Acute effects of intravenously administered ethanol on retinal vessel diameters and flicker induced vasodilatation in healthy volunteers

There is evidence from several vascular beds that acute alcohol consumption causes ocular hypotension and peripheral vasodilatation. The current study investigated the effects of intravenously administered ethanol on retinal vessel diameters and on flicker induced retinal vasodilatation. For this purpose, ethanol (0.35 g/kg) or placebo (physiologic saline solution) was administered intravenously for 40 min in a randomized, double masked, two way cross-over design to 12 healthy male volunteers. Retinal vessel diameters and flicker induced vasodilatation were measured before administration of ethanol as well as 30, 50, 90 and 130 min after the start of infusion with a retinal vessel analyzer. Intraocular pressure, systemic blood pressure and blood ethanol concentration were determined at the same time points.
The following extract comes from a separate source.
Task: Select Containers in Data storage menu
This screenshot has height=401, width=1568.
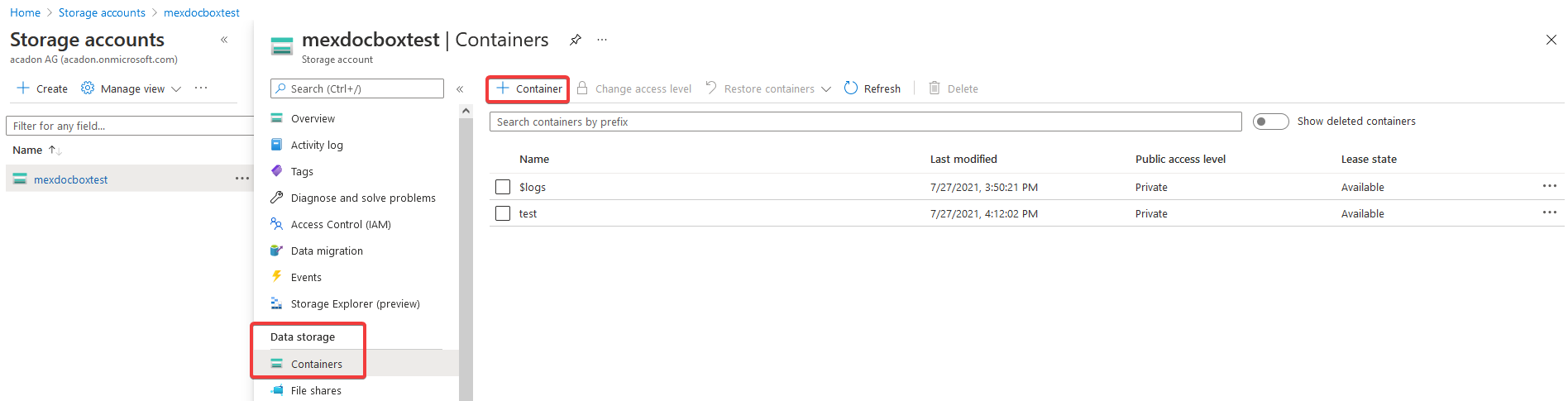Action: (316, 364)
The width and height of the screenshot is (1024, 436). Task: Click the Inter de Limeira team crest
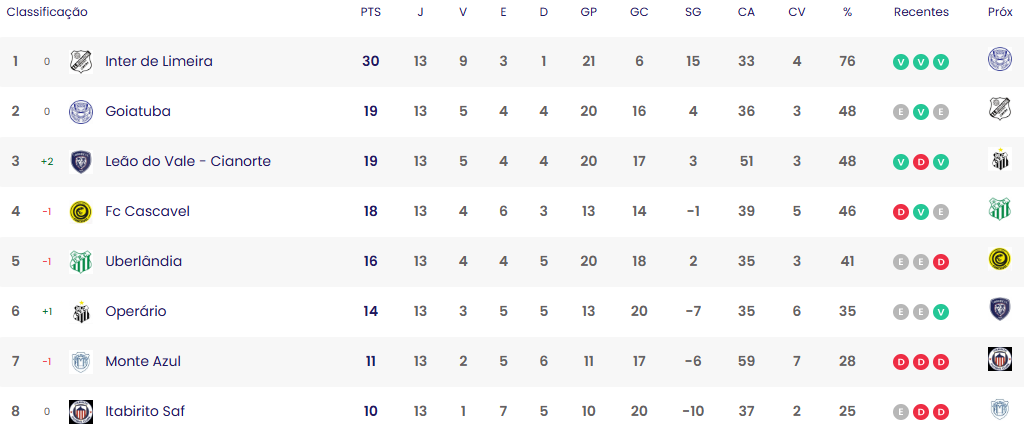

Intravenous administration of ethanol increased blood ethanol concentration from 0.0 g/l to 0.56 ± 0.10 g/l. Ethanol reduced IOP, but did not change ocular perfusion pressure. After cessation of the infusion blood ethanol concentration started to drop reaching a blood ethanol concentration of 0.22 ± 0.06 g/l 130 min after the start of infusion. Retinal arterial diameters increased significantly after administration of ethanol by a maximum of + 4.2 ± 4.0%, whereas no change was observed in retinal veins. Neither arterial nor venous diameters were influenced by administration of placebo. Flicker stimulation induced a significant dilatation in both arterial and venous diameters. Ethanol did not change flicker responses in arteries or in retinal veins. In conclusion, intravenous administration of ethanol increases retinal arterial diameters, whereas venous diameters remained unchanged. Whether this is related to a direct vasodilator effect or to a hitherto unidentified mechanism remains to be clarified.